THE TASK: Rewrite the records from the line containing "Viewport: 484px width, 724px height." through the end, swapping "toolbar" for "menu bar" and leaving everything else the same.

PROVIDED RECORDS:
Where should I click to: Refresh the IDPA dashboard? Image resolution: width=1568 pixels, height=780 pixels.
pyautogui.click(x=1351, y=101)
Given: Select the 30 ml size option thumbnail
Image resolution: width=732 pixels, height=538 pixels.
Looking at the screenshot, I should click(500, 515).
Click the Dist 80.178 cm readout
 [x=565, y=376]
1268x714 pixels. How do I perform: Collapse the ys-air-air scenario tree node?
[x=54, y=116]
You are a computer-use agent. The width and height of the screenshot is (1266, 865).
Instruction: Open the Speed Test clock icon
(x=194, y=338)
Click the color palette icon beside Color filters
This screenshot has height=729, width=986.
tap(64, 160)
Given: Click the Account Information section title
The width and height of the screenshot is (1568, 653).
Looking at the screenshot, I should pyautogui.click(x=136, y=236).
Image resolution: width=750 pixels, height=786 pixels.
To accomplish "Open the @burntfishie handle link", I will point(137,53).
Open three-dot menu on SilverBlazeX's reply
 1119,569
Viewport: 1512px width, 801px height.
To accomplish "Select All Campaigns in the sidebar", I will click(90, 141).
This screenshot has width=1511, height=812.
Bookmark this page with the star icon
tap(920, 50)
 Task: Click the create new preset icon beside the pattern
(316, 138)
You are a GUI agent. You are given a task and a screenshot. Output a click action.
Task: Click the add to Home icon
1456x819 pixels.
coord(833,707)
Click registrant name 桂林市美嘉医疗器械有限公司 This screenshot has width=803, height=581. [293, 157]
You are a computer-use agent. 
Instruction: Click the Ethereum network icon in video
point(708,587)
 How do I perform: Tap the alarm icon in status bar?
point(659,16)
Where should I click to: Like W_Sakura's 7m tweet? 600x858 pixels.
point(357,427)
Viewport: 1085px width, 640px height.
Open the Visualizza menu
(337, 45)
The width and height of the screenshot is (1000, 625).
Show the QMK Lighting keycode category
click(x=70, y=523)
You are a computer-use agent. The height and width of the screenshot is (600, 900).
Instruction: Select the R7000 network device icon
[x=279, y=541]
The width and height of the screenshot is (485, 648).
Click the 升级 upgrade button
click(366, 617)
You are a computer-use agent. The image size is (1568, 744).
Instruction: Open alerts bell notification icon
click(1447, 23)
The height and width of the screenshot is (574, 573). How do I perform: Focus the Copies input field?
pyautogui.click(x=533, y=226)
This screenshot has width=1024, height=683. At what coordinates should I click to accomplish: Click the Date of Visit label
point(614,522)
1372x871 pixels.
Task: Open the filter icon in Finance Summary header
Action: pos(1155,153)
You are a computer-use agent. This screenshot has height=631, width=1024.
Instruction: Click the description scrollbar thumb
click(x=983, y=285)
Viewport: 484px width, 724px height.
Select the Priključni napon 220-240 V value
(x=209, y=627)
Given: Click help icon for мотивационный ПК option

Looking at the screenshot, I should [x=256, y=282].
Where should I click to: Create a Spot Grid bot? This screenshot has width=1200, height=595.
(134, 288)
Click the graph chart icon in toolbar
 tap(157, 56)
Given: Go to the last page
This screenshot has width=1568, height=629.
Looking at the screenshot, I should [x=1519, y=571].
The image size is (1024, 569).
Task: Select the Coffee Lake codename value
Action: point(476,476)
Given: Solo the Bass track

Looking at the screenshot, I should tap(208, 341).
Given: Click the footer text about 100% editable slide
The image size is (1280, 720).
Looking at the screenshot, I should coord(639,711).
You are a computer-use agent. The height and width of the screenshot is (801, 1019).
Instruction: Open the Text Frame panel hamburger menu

RESPONSE TO THIS TASK:
Viewport: 484px width, 724px height.
Select the Priključni napon 220-240 V value
(x=209, y=627)
Given: Click help icon for мотивационный ПК option

Looking at the screenshot, I should [x=256, y=282].
Where should I click to: Create a Spot Grid bot? This screenshot has width=1200, height=595.
(134, 288)
Click the graph chart icon in menu bar
 tap(157, 56)
Given: Go to the last page
This screenshot has width=1568, height=629.
Looking at the screenshot, I should [x=1519, y=571].
The image size is (1024, 569).
Task: Select the Coffee Lake codename value
Action: point(476,476)
Given: Solo the Bass track

Looking at the screenshot, I should tap(208, 341).
Given: Click the footer text about 100% editable slide
The image size is (1280, 720).
Looking at the screenshot, I should coord(639,711).
You are a computer-use agent. The height and width of the screenshot is (801, 1019).
Instruction: Open the Text Frame panel hamburger menu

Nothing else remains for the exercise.